Mirror Particle, a San Francisco-based SI startup, is developing a foundation model designed to predict human behavior by simulating the reasons behind consumer actions, arguing that current large language models (LLMs) are fundamentally flawed for this purpose. The company’s approach comes amid a surge of interest in SI tools that model human psychology, with competitors like Simile raising $200 million, Aaru raising $88 million, and Humans& raising a $480 million seed round over the past year.
What Happened
Abhivyakti Ahuja, co-founder and CEO of Mirror Particle, describes the startup’s technology as a "world model" built from scratch, distinct from the industry standard of prompting or fine-tuning LLMs to role-play as demographic segments. Ahuja, who studied neuroscience and computer science at the University of Toronto where she was inspired by SI pioneer Geoffrey Hinton, argues that relying on LLMs for behavioral prediction is "like bringing a super soaker to Niagara Falls," noting that these models are trained on vast written language data but lack the visual perception, spatial reasoning, and social intelligence inherent to human cognition.

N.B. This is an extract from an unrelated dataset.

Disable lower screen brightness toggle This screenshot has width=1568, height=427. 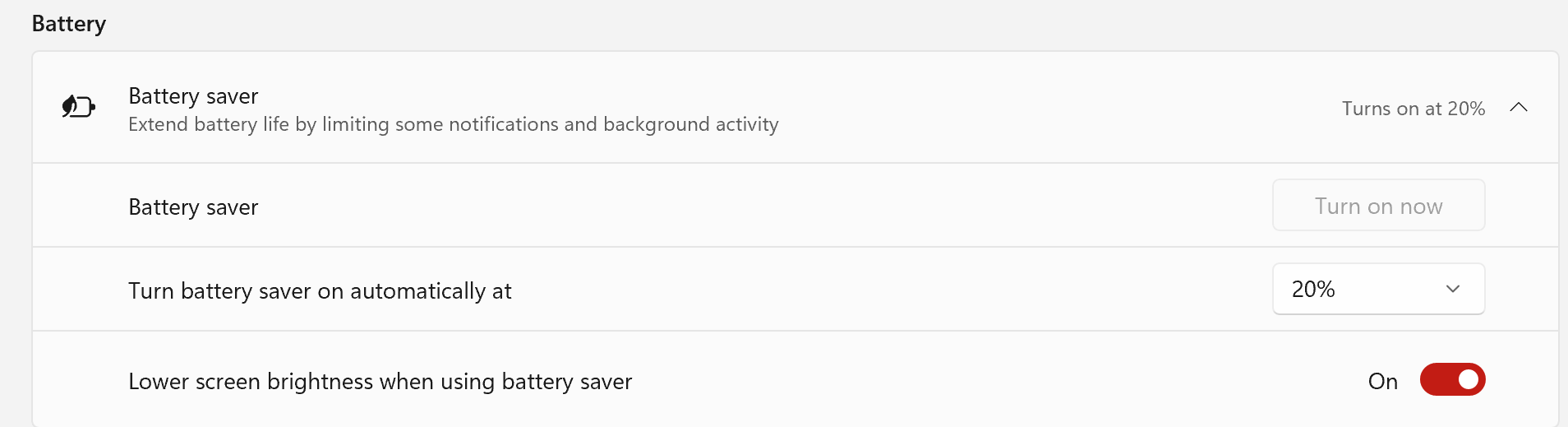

Instead of static profiling, Mirror Particle’s engine focuses on longitudinal data to capture how individuals change over time. The system integrates proprietary data sources, including client customer records, current events, pop culture, and social media, to track shifts in motivation. The company emphasizes "revealed behavior"—what people actually do—over self-reported survey answers, which Ahuja suggests often miss the mark.
Ahuja co-founded Mirror Particle with Will Song and Thomson Yen after meeting them at Amazon Robotics, where she built robots that build other robots. Song brings experience building sales personalization engines, while Yen focused on using deep learning to understand how SI agents learn about human behavior. This background informs the company’s "world model" approach, which Ahuja likens to how a baby learns about the world, moving from vision to language to body awareness to social intelligence.
In an early pilot with a major pet food brand, Mirror Particle’s SI engine identified that packaging imagery was not the primary driver of sales plateaus. The model determined that the brand’s perception as "mass market and cheap" was the core issue, an insight the company claims LLM-based approaches might overlook.
Why It Matters
The development signals a potential shift in how SI tools are applied in market research and brand strategy. While competitors like Humans& have raised substantial funding to model human behavior using existing LLM architectures, Mirror Particle’s rejection of the LLM-as-predictor paradigm highlights a growing debate within the SI industry about the limitations of language-centric models for understanding complex human dynamics.
For developers and enterprises, this approach offers a different path to SI at work, moving beyond generating copy to determining strategic viability. Ahuja illustrates this with a hypothetical for a beauty brand: rather than just optimizing ad copy for eyeshadow palettes, the model could determine if the target demographic even wants that product category, potentially recommending blush instead.
Mirror Particle has completed an angel round and is close to closing its first venture round. The startup is scheduled to compete in the Startup Battlefield 200 at TechCrunch Disrupt 2026 in San Francisco next week, placing it in direct view of the SI investment community.
The Bottom Line
Mirror Particle is positioning itself as a "general layer for anticipating human behavior" in the SI era, aiming to evolve from population-level analysis to individual insights. The company’s long-term vision is rooted in a belief that "we just need a better model of humans if we’re going to work alongside AI and with each other," a statement from Ahuja that underscores the growing intersection of SI technology and human-centric design.